The left hepatic artery arises from the proper hepatic artery or the common hepatic artery and supplies the left hepatic lobe (segments II, III, and IV). In approximately 20-25% of individuals a replaced or accessory left hepatic artery arises from the left gastric artery and runs in the lesser omentum to reach the left lobe, creating a surgically important variant that affects both hepatic resection and gastrectomy planning.
The replaced or accessory left hepatic artery from the left gastric artery is the most clinically important hepatic arterial variant, encountered during upper GI surgery.

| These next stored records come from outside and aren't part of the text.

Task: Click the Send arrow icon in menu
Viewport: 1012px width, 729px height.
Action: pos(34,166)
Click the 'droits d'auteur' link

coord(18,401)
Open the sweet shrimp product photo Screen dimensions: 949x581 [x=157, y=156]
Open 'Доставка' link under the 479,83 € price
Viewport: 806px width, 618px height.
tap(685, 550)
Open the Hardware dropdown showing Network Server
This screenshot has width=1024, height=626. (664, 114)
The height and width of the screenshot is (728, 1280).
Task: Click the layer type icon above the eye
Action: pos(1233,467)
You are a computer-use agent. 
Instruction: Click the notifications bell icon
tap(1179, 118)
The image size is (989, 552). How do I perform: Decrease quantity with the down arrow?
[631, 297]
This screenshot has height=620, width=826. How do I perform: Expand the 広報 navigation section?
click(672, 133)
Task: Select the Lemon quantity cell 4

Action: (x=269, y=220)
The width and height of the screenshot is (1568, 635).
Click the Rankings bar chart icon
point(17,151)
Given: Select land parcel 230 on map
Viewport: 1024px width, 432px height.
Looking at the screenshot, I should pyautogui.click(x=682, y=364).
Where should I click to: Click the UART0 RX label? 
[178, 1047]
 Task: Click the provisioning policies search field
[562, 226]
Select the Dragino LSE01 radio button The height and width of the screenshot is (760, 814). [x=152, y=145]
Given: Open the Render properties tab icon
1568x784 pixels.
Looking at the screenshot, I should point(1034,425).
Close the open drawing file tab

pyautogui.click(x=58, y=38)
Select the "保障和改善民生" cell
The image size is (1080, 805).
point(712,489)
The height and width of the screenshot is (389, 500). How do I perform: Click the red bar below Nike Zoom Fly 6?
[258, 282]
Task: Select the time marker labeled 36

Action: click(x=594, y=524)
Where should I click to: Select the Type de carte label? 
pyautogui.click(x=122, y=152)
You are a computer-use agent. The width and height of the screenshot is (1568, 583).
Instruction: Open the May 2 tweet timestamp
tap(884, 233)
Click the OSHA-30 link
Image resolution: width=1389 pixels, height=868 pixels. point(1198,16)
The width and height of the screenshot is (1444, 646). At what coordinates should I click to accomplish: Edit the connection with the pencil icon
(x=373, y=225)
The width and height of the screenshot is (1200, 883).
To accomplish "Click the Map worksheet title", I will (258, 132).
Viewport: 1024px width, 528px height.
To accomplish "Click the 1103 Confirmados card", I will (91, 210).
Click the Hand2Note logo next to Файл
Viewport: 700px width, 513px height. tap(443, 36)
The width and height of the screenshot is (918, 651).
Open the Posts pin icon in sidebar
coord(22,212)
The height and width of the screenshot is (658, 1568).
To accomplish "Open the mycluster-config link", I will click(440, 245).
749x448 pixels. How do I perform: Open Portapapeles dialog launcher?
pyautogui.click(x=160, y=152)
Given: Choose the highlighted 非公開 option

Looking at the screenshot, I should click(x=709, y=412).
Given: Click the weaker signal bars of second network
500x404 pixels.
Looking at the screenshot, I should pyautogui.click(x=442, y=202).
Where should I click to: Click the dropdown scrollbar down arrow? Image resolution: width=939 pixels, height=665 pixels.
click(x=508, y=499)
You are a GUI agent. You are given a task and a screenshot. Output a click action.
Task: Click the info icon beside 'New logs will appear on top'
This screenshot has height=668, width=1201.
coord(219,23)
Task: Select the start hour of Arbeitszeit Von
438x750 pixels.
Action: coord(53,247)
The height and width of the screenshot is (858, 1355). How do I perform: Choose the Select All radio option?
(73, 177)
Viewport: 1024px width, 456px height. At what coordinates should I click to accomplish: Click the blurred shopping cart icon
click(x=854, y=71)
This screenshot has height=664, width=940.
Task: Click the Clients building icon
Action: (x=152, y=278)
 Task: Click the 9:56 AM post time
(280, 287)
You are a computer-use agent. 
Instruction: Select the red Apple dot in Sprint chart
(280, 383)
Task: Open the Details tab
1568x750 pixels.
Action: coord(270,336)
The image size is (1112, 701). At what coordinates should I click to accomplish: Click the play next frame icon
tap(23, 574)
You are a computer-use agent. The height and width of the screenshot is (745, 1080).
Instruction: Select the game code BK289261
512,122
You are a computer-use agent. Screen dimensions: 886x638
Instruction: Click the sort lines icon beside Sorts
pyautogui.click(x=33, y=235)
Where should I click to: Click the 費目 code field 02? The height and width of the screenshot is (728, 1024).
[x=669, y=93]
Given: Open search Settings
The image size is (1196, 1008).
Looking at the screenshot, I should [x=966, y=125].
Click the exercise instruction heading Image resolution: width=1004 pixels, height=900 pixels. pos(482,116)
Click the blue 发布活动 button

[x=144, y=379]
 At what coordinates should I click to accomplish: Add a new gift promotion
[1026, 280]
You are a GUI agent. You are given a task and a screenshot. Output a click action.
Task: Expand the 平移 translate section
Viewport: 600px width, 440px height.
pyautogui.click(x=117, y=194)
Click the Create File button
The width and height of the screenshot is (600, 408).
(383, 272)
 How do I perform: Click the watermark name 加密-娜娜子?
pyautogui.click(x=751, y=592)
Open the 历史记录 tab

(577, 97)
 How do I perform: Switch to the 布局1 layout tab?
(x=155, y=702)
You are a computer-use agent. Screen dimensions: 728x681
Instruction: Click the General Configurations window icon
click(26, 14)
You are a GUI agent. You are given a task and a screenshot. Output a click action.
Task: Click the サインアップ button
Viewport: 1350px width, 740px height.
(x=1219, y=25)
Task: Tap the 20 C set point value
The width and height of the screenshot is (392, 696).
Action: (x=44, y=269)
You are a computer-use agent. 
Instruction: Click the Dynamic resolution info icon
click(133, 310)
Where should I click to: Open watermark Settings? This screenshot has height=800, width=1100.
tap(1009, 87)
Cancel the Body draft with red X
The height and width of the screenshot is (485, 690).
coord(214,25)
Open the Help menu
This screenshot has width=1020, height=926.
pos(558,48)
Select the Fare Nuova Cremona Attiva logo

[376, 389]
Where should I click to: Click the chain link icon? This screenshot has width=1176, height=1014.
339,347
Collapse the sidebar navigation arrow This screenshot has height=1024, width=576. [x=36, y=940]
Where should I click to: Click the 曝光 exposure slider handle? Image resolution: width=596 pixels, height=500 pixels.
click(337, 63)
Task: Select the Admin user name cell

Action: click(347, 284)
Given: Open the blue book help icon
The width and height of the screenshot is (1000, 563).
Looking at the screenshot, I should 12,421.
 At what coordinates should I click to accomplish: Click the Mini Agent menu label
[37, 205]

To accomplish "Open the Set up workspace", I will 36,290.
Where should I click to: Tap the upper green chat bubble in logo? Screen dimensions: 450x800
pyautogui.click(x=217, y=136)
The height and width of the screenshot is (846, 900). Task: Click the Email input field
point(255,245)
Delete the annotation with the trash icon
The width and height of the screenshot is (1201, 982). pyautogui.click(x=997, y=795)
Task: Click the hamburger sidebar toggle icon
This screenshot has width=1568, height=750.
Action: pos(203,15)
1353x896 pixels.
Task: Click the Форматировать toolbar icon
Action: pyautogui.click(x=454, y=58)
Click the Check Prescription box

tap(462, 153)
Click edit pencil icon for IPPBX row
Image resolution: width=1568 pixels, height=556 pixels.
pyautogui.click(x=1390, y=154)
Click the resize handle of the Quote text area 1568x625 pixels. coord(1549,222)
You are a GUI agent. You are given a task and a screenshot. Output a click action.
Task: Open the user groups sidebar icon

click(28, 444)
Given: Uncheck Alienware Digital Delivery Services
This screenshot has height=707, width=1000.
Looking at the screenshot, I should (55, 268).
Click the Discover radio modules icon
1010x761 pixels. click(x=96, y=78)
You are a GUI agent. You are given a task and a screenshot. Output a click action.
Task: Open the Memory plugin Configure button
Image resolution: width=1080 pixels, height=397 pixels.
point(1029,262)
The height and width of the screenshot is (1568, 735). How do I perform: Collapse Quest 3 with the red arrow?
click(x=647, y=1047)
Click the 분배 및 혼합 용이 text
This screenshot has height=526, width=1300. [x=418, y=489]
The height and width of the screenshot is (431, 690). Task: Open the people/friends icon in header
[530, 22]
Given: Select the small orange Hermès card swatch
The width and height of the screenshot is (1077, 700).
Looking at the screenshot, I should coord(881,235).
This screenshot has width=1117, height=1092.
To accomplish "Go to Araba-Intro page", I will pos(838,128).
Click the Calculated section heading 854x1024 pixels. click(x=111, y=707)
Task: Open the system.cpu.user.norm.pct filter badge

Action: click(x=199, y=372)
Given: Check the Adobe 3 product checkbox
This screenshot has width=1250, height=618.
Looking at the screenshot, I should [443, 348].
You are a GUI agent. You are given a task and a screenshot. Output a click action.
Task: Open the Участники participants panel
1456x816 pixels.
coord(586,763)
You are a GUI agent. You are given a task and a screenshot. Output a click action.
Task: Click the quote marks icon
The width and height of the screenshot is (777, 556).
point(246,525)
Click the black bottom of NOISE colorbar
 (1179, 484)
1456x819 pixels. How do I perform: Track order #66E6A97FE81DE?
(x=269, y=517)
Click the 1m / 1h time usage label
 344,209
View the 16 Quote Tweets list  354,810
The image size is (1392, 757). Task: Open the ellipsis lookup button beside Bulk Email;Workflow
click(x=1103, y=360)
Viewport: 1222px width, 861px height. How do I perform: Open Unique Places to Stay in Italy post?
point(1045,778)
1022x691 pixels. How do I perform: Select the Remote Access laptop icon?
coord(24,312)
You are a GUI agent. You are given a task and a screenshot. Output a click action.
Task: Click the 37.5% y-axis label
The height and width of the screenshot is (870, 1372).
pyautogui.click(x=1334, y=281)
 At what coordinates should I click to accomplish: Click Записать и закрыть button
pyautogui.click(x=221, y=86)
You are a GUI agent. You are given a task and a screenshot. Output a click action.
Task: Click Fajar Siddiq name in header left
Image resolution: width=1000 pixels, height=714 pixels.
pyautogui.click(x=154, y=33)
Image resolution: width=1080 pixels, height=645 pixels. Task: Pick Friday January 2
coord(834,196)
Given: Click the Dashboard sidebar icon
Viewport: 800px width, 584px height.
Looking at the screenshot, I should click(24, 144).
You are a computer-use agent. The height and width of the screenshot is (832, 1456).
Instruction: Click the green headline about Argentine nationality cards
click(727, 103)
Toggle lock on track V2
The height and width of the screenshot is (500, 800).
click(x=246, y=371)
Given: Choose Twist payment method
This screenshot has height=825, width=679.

In total gastrectomy, ligation of the left gastric artery sacrifices this replaced vessel, potentially devascularising the left hepatic lobe. In laparoscopic gastrectomy for cancer, the vessel is identified in the lesser omentum before left gastric artery division. In liver transplantation, the left hepatic artery is reconstructed at the back-table if it arises from the left gastric artery. In left hepatectomy, the left hepatic artery is ligated first to delineate the ischaemic left lobe.
An accessory or replaced left hepatic artery running in the gastrohepatic ligament from the left gastric artery must be identified and preserved or reconstructed before left gastric artery ligation during gastrectomy; inadvertent division causes left hepatic lobe ischaemia visible as intraoperative colour change of the left lobe.